WildGuernsey has sourced yurts sustainably
Wilderness hike in a Finnish eco-lodge
Do you want to experience the wildness of nature in a really secluded place? Exodus Travels offers packages for the Oulanka basecamp in Finland, which is known for its environmental and sustainability practices: all energy used is renewable, all waste and water are recycled, and the heating system uses special wood pellets as fuel. The Exodus Travels Foundation donates money to the WildOulanka Foundation for every guest at the lodge, which is used to preserve the local forest. Careful management of the reserve has resulted in several species, including bears, returning. The sanctuary can hold 23,480 tons of carbon dioxide – enough to cover the emissions of all Exodus Travels customers traveling from London to Kuusamo. A seven night Finnish wilderness week costs from £ 1,949 per person, B&B, including round-trip airfare, all Arctic equipment and clothing, transfers and local guides.
Motorhomes with a conscience in Ireland
New venture offers a more sustainable way to explore Ireland’s Wild Atlantic Way. Buckled Wheel was founded by a father-son team in Tipperary and offers lightweight trailers (500 kg, less than half the weight of a normal “White Box Caravan” tear trailer) for rent, including hybrid and electric vehicles can be drawn. The reduced weight is much easier to tow than a traditional caravan and also reduces fuel consumption. The company also uses and sells the latest in sustainable camping products such as blankets made from 100 percent recycled plastic bottles and has partnered with Mossy Earth to plant a tree for every trailer rented in 2021, and come fully equipped with Gas stove, refrigerator, oven and grill. Rental costs from 50 € per day.
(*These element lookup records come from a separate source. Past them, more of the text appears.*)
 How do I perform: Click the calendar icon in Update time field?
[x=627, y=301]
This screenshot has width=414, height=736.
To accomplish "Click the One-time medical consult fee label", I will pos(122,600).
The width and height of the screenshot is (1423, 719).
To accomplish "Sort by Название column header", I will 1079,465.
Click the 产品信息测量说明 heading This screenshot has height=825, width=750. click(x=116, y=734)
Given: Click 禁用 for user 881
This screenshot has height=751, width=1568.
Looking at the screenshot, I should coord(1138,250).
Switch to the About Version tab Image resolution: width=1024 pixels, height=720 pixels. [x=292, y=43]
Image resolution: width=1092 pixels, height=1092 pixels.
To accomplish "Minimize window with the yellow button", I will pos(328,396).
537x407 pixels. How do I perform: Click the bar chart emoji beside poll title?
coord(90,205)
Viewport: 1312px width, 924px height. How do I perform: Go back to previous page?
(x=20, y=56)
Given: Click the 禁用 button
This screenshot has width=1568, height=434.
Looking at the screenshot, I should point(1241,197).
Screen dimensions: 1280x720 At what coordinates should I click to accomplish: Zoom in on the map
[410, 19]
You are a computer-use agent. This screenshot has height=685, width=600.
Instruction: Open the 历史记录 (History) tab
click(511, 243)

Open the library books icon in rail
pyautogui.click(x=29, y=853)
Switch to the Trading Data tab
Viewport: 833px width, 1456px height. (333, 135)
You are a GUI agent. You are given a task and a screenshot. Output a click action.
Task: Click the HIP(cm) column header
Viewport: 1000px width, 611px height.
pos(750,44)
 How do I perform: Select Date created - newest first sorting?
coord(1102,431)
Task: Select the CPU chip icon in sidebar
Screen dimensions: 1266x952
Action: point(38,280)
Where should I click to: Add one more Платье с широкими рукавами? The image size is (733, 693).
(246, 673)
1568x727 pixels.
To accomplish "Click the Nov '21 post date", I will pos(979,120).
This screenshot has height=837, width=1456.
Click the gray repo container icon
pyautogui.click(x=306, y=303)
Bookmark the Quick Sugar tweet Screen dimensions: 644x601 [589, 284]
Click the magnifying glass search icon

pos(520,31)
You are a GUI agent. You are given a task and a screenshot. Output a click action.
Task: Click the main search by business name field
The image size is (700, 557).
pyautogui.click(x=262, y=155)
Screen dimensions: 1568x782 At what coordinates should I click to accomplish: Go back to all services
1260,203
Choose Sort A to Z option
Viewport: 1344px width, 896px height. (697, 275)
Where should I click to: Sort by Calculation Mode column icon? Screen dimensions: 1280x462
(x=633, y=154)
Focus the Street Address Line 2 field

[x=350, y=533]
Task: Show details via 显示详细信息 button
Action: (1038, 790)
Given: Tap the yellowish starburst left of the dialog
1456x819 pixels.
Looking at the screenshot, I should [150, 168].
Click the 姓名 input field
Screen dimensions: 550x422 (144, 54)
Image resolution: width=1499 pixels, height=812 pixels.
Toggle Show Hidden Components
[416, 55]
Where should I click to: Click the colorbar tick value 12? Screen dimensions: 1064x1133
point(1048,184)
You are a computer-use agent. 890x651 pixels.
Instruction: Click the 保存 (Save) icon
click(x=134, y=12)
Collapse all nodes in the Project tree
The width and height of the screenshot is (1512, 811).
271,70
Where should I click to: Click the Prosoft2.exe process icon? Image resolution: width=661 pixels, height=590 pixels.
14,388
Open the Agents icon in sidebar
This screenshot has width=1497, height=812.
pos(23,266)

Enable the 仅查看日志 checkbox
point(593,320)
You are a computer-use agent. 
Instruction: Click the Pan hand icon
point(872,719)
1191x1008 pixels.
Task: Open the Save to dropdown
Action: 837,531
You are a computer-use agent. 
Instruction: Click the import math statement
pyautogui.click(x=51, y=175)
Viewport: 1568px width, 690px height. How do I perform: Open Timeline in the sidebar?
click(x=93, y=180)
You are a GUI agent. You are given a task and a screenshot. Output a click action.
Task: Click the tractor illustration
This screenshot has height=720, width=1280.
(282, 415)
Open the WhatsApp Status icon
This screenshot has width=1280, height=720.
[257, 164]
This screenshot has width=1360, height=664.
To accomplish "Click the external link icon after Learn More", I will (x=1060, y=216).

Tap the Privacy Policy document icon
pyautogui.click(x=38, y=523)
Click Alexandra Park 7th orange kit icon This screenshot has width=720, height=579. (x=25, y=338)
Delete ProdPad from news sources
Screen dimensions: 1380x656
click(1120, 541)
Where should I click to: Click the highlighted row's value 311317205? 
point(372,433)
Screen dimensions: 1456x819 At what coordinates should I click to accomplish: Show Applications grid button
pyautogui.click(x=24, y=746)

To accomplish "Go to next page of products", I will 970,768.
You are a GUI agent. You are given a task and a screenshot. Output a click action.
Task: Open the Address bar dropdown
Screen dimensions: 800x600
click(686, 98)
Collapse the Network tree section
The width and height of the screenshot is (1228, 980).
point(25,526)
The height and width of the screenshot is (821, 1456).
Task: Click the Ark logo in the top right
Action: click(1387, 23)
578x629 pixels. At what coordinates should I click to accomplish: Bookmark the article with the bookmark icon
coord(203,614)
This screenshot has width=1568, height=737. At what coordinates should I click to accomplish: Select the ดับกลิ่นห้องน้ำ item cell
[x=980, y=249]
Reduce the impact on the Azores
Pico is best explored on foot
(Getty / iStock)
The Azores are the first archipelagos in the world to receive international certification as a sustainable travel destination by an organization accredited by the Global Council for Sustainable Tourism. The Portuguese islands take protection very seriously and are actively investing in renewable energies – the islands have been generating hydropower for well over a century, there have been wind farms here since 1988 and Sao Miguel currently uses geothermal energy. Pico Island’s eco-friendly Lava Homes, which opened in 2018, have an outdoor heated pool, yoga classes, and an on-site grocery, restaurant, and craft shop selling island-made gifts. The 14 self-catering huts are equipped with solar energy and heating is provided by pellet stoves (which burn compressed wood or biomass pellets). Cooling is provided by natural ventilation and the old water catchment tanks are used to water the gardens. Sunvil offers a seven night stay combining the islands of Pico and São Miguel from £ 1,507 per person (B&B) (two nights on Sao Miguel and five nights on Pico), including round-trip, flights between Islands and transfers.